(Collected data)
------------------------------------------------------------
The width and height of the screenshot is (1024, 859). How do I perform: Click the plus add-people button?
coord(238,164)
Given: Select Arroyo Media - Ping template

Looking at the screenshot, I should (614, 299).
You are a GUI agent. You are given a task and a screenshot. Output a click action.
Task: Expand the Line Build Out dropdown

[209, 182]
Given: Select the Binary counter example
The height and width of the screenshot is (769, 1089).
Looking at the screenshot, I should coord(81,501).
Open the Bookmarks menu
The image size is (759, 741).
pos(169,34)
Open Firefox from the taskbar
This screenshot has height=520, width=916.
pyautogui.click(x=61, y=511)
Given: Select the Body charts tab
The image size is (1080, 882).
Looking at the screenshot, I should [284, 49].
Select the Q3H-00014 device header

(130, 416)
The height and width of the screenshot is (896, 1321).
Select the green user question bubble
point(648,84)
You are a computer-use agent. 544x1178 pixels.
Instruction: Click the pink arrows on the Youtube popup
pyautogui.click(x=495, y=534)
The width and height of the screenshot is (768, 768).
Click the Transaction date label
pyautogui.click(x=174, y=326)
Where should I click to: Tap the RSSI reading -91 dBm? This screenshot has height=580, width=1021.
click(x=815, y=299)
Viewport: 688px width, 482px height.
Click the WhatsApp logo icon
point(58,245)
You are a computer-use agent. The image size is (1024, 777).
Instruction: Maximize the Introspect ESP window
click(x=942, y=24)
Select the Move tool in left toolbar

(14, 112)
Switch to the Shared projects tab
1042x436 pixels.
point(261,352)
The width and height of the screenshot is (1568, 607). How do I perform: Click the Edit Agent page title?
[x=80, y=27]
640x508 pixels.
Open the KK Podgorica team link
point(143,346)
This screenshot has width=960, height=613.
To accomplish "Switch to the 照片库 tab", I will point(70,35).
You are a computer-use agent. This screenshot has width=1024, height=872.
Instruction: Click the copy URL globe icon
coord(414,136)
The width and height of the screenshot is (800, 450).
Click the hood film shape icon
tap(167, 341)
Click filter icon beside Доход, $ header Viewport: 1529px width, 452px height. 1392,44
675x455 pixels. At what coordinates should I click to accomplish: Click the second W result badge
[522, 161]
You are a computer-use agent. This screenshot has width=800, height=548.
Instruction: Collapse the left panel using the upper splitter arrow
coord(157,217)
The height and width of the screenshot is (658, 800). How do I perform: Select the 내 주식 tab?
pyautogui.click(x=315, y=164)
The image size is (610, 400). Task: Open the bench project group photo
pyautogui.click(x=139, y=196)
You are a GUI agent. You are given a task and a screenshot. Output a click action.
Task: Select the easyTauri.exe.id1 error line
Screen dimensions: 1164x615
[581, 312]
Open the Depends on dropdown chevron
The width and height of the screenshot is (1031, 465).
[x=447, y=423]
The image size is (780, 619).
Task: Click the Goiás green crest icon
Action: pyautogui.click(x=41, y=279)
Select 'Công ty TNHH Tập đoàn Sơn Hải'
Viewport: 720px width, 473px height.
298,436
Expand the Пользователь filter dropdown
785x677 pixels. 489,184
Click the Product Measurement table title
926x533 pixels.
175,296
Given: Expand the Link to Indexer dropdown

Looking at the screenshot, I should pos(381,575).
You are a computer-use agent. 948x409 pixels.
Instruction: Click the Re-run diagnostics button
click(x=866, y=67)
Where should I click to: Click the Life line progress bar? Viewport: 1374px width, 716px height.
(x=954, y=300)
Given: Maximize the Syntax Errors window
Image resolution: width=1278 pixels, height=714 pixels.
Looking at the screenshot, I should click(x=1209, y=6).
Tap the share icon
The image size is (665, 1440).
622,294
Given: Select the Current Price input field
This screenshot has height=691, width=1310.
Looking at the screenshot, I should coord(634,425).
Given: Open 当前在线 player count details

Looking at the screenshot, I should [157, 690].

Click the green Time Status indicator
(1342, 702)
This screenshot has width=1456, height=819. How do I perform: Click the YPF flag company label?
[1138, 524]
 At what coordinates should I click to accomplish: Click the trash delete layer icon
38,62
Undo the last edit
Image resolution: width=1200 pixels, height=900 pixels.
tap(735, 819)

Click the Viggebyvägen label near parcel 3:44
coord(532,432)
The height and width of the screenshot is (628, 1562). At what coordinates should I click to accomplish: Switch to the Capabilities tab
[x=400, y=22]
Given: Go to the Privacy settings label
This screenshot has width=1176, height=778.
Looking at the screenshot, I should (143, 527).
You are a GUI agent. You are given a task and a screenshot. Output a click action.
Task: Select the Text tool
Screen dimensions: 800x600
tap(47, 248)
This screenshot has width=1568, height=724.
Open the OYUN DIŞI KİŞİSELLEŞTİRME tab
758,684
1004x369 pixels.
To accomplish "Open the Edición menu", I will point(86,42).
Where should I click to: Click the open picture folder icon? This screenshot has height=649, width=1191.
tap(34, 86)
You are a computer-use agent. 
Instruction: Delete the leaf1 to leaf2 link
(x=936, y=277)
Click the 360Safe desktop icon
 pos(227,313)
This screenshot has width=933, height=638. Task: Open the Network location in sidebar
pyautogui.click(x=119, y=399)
------------------------------------------------------------
◆ **What is needed**: Within the records above, find every line holding the word "computer" and give the total as a bare number.

◆ **Exercise result**: 6